The step of comparing an image with the models preferably includes identifying 
features of the image and evaluating the features using the above-mentioned 
probability densities. 

The method may include the step of selecting a sub-set of the images retrieved during 
the database search, and creating the model from this sub-set of images. 
Alternatively, substantially all of the images retrieved during the database search may 
be used to create the model. In either case, at least two different models may be 
created in respect of a set of images retrieved during, for example, a database search, 
say patches and curves, although other features are envisaged. Alternatively, and 
more preferably, a heterogeneous model made up of a combination of features may be 
created. In any event, the method preferably includes the step of selecting the nature 
or type of model to be used for the comparison and ranking steps in respect of a 
particular set of images. 

In one embodiment, the selective step may be performed by calculating a differential 
ranking measure in respect of each model, and selecting the model having the largest 
differential ranking measure. 



These and other aspects of the present invention will be apparent from, and elucidated 
with reference to, the embodiments described herein. 
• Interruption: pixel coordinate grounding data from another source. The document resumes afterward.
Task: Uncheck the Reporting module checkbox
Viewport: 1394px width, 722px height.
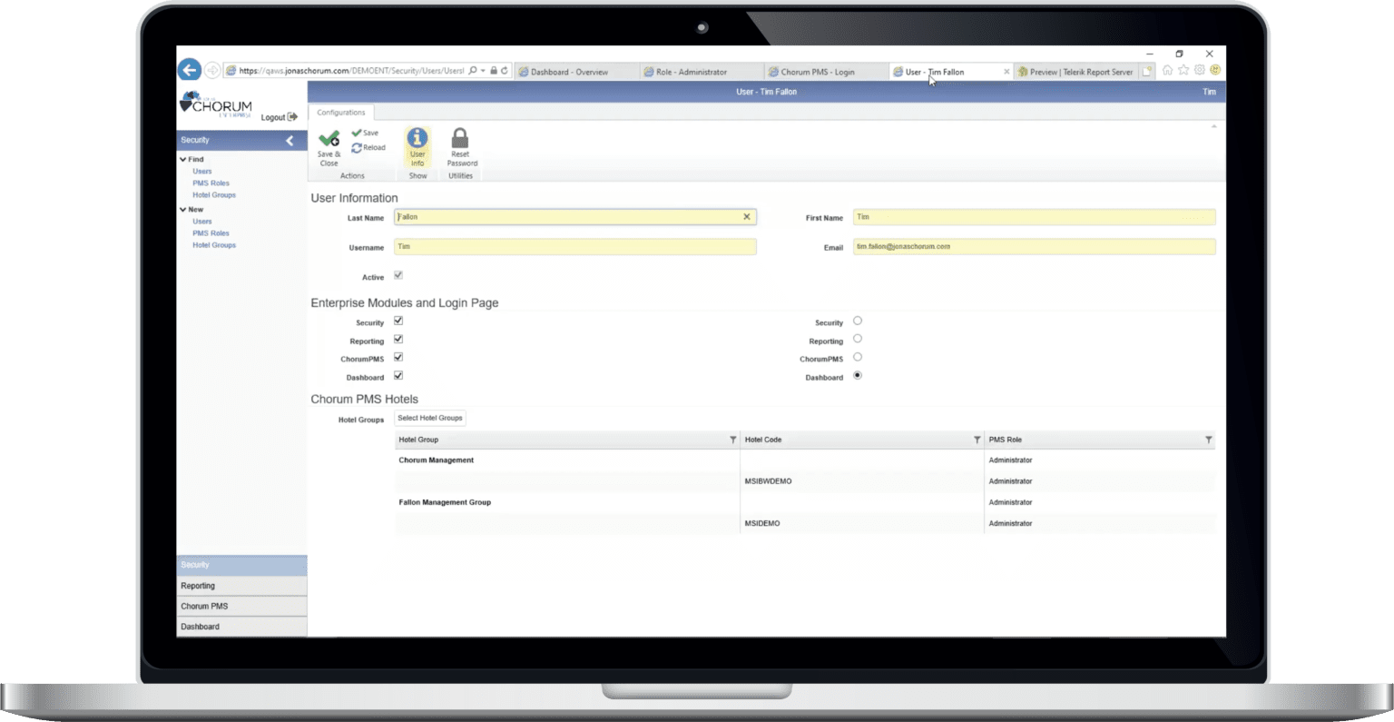Action: (398, 340)
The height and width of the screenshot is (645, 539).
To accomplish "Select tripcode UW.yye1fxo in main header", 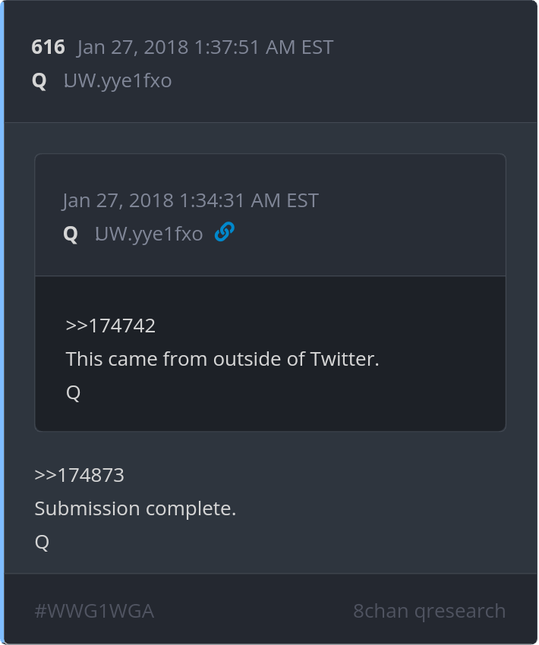I will [118, 80].
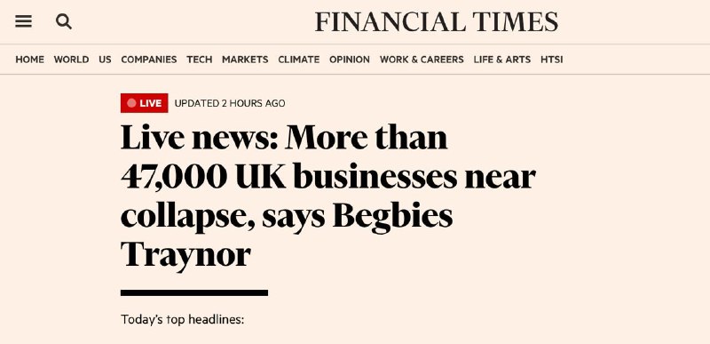Click the 'Today's top headlines' text
Viewport: 710px width, 344px height.
pos(183,319)
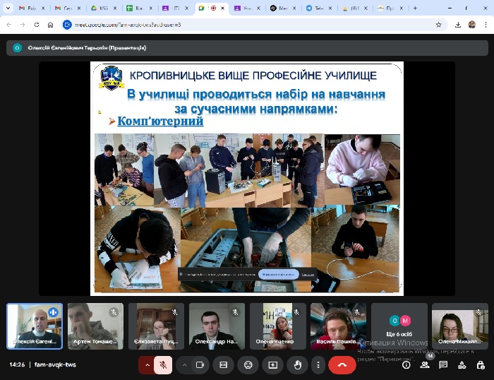
Task: Click the 'Ще 6 осіб' more participants tile
Action: coord(399,326)
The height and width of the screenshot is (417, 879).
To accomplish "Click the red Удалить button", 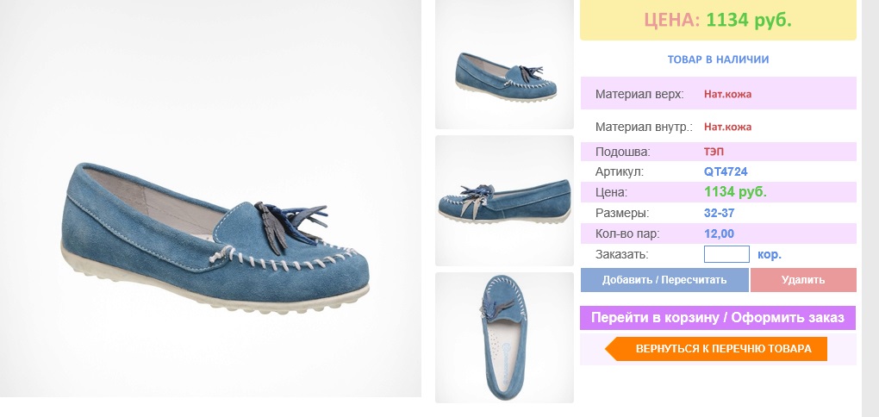I will pos(803,280).
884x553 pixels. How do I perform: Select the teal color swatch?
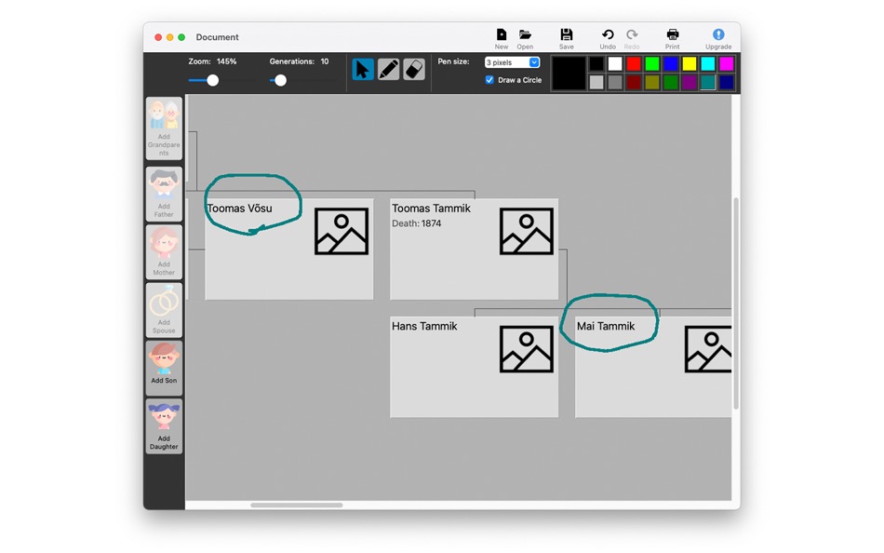[x=708, y=82]
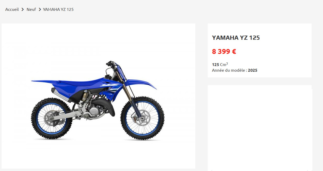The width and height of the screenshot is (323, 171).
Task: Click the YAMAHA YZ 125 product heading
Action: pyautogui.click(x=236, y=38)
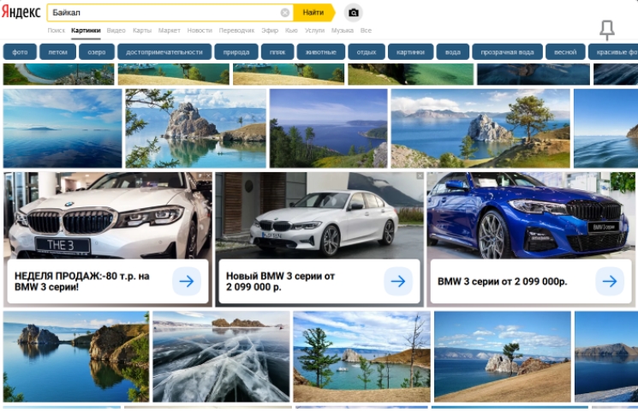This screenshot has height=412, width=638.
Task: Click the search field containing Байкал
Action: pyautogui.click(x=163, y=13)
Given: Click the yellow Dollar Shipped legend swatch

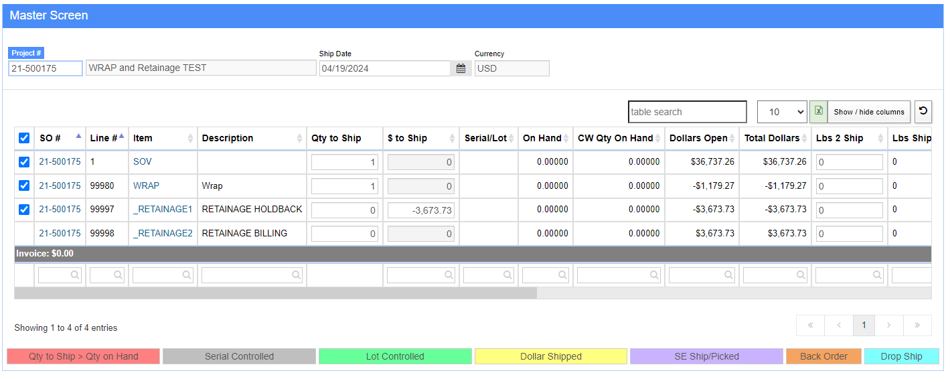Looking at the screenshot, I should 550,356.
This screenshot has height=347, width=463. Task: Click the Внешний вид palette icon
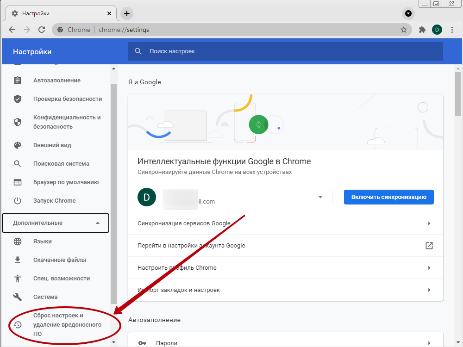click(x=18, y=145)
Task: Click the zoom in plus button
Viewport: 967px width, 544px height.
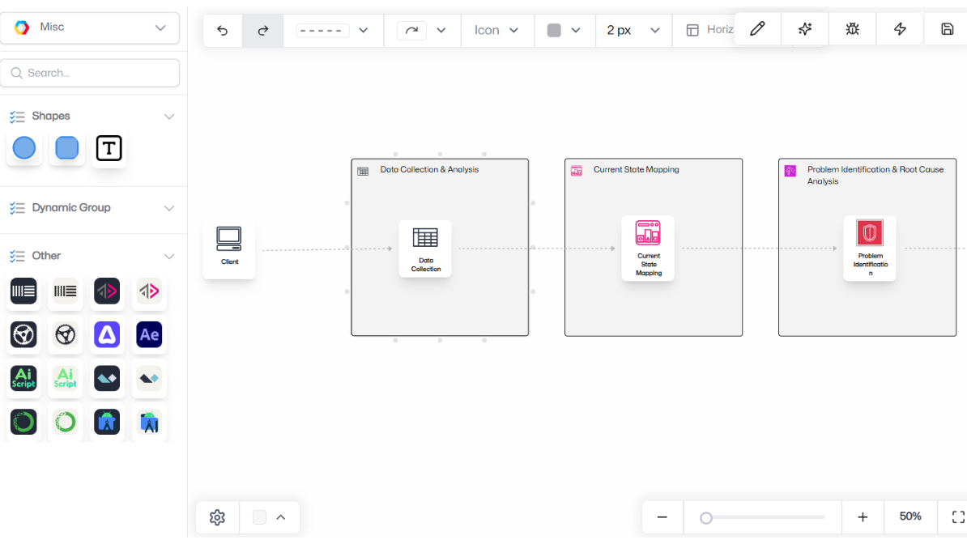Action: [863, 516]
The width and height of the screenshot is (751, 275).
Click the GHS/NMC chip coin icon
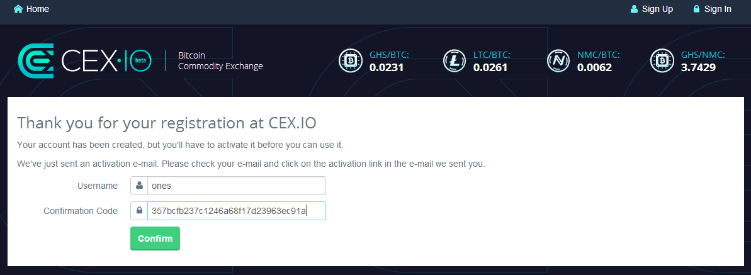point(662,61)
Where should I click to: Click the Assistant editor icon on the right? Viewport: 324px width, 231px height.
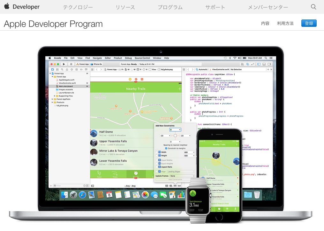(247, 64)
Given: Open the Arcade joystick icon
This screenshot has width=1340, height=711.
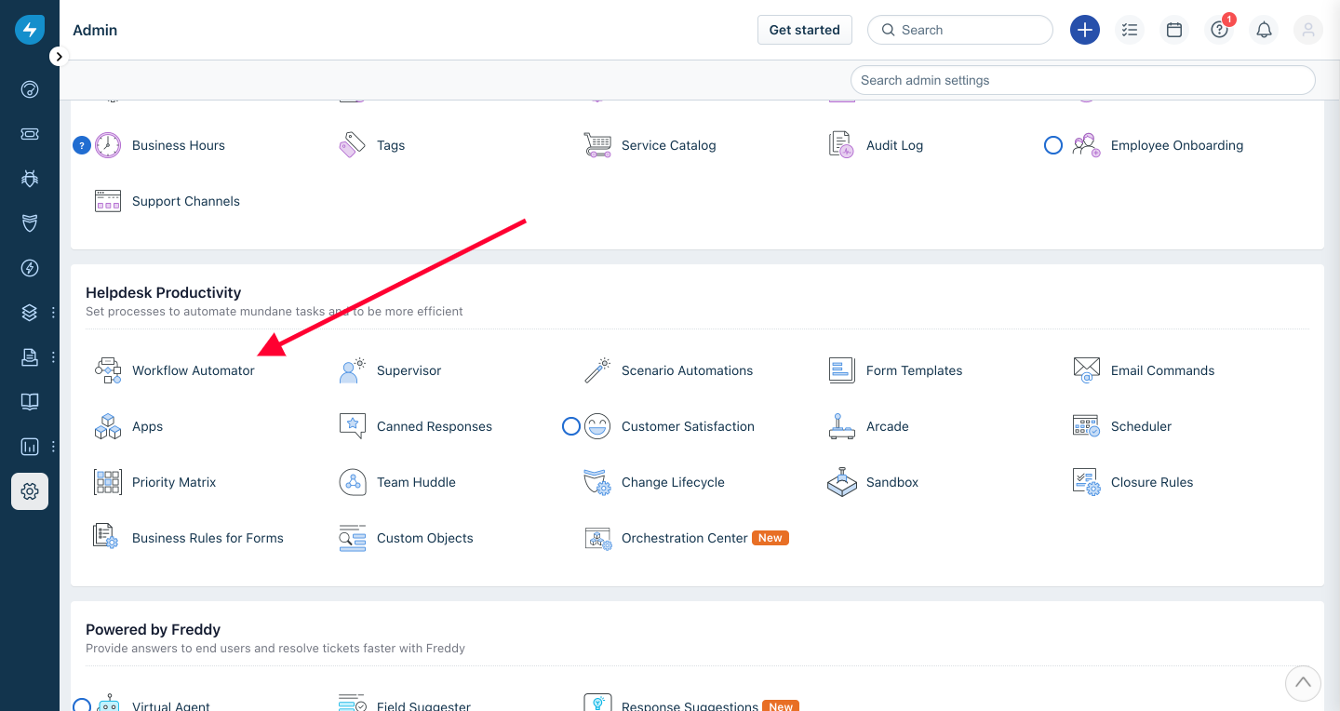Looking at the screenshot, I should pos(841,426).
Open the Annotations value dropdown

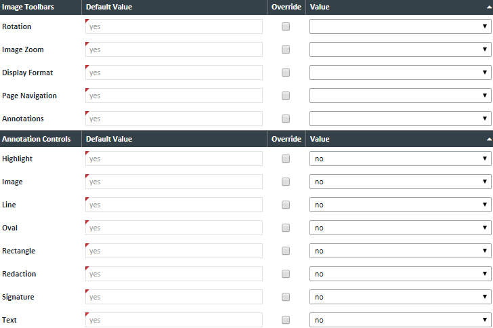(400, 119)
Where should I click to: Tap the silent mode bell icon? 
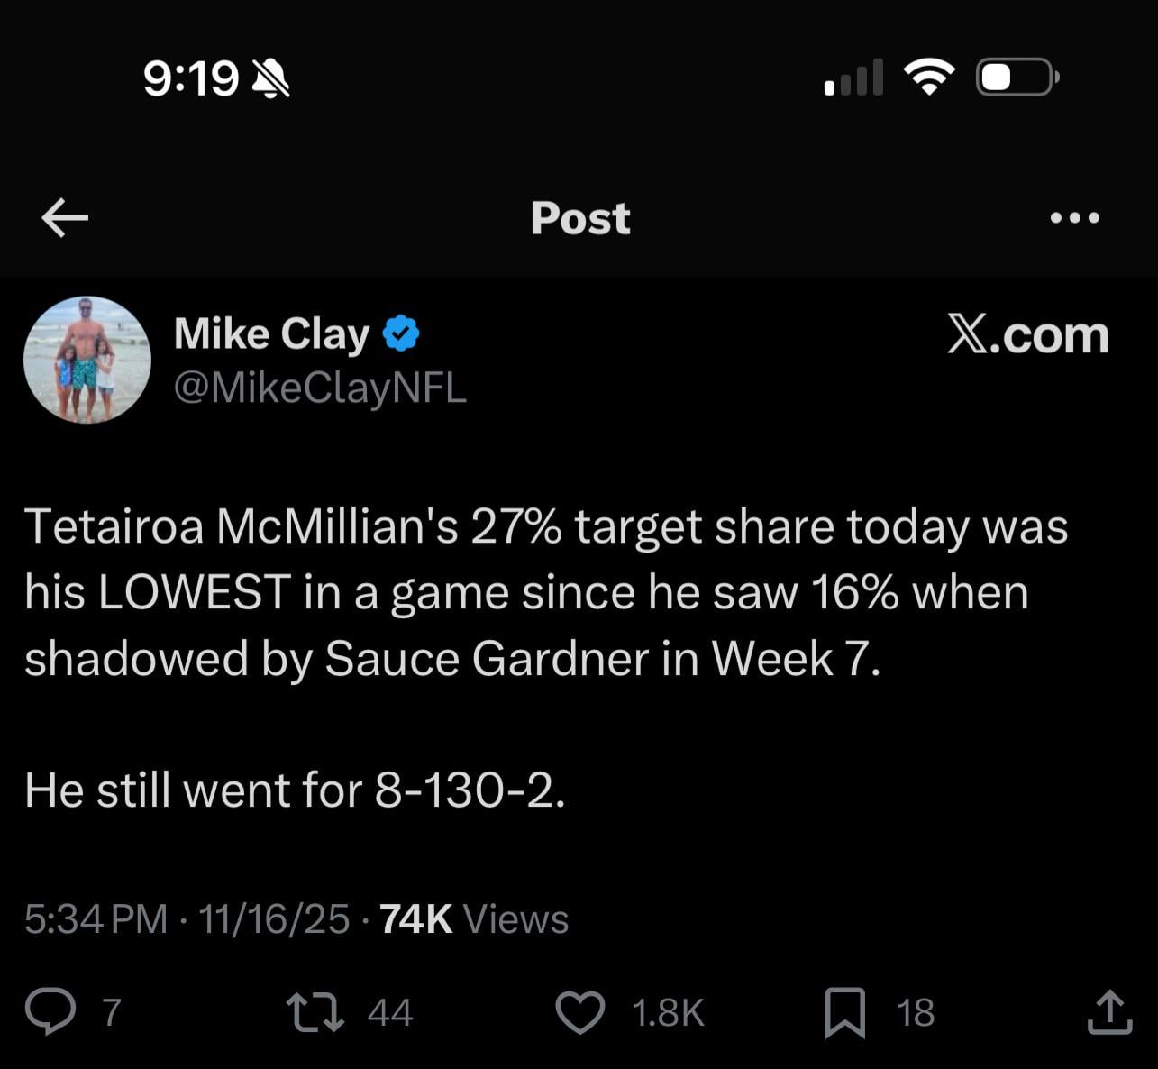270,79
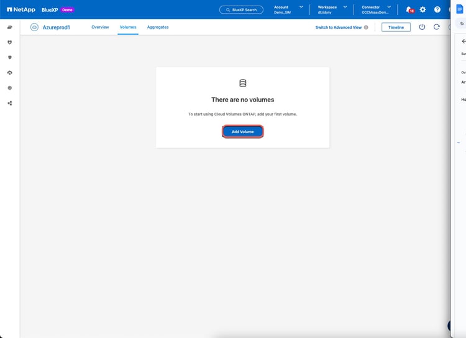
Task: Switch to the Overview tab
Action: pyautogui.click(x=100, y=27)
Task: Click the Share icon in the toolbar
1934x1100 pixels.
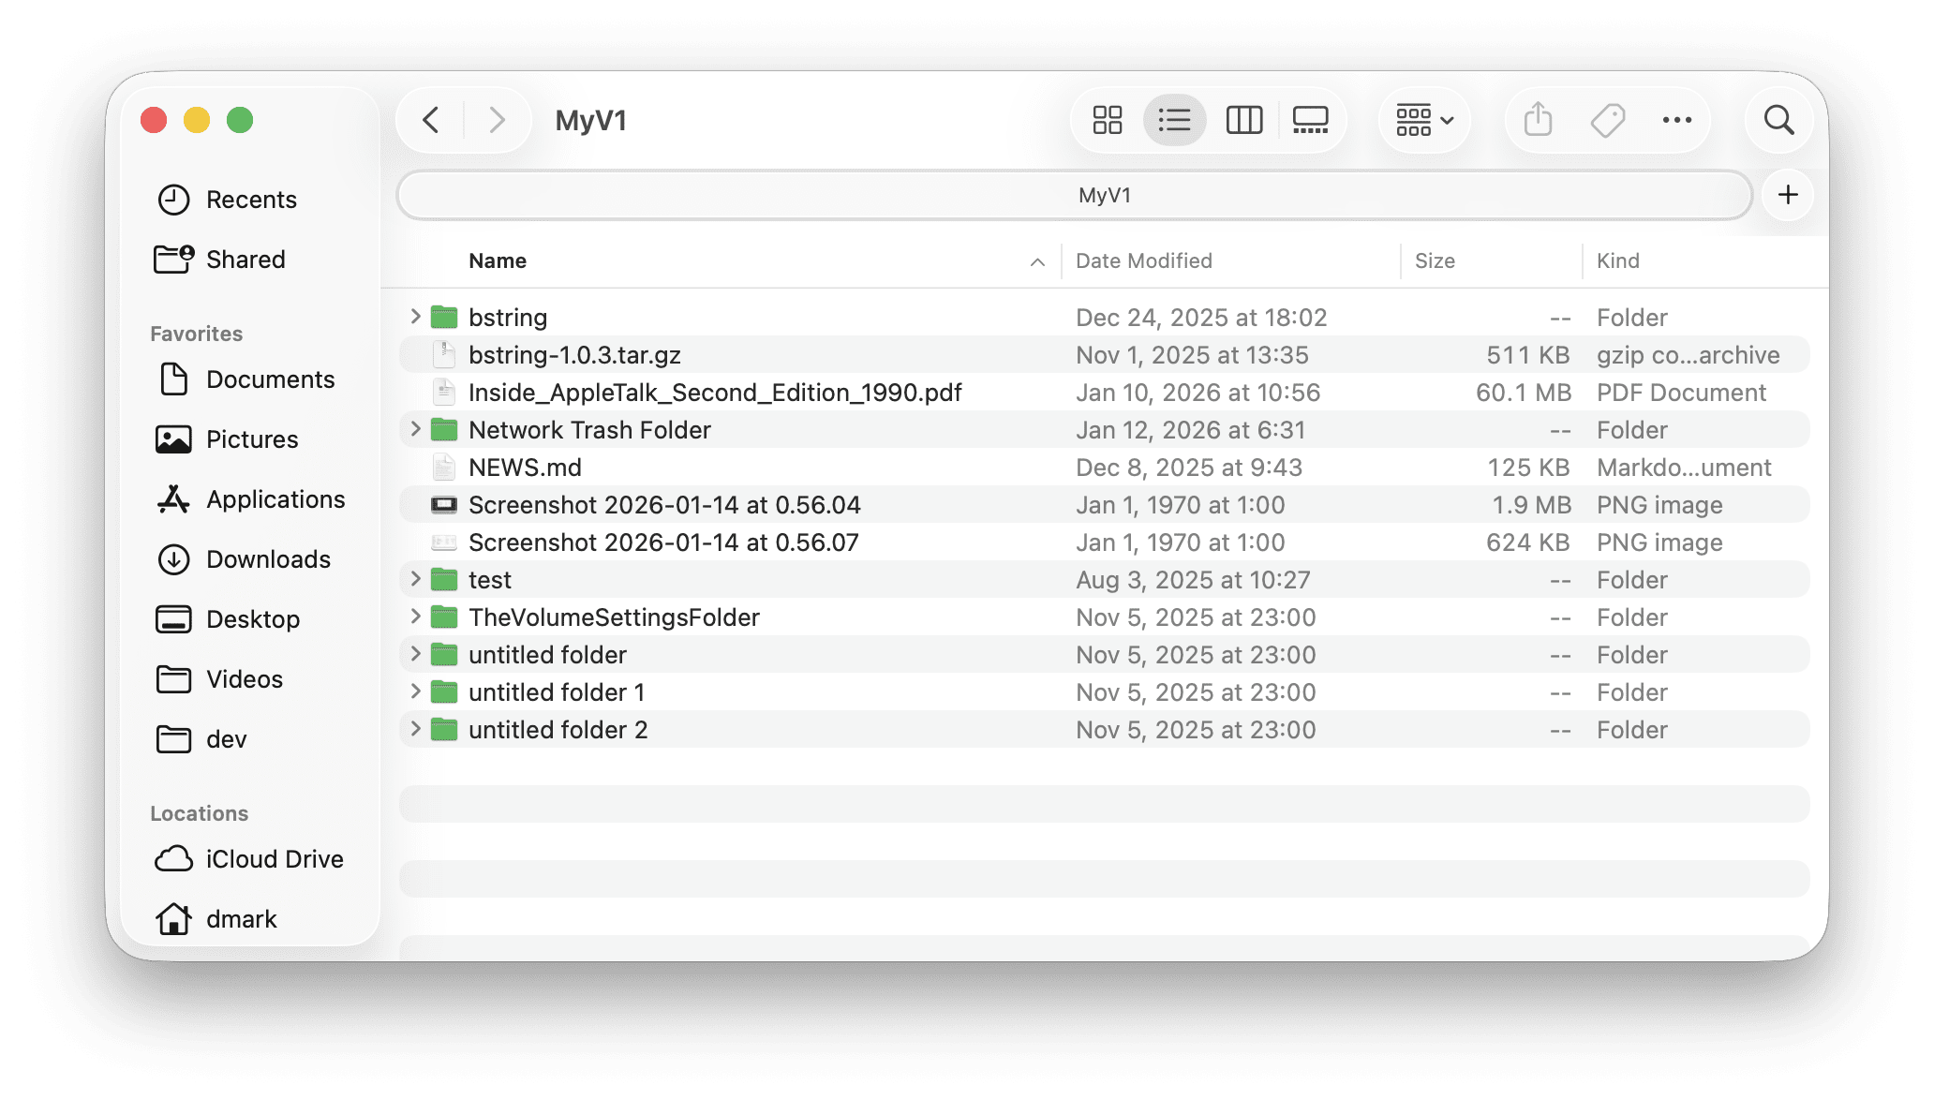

Embodiment of the present invention will now be described by way of examples 
only and with reference to the accompanying drawings, in which: 

Figure 1 is a schematic block diagram illustrating the principal steps of a method 
according to a first exemplary embodiment of the present invention; 

Figure 2 is a schematic block diagram illustrating the principal' components of a 
method according to a second exemplary embodiment of the present invention.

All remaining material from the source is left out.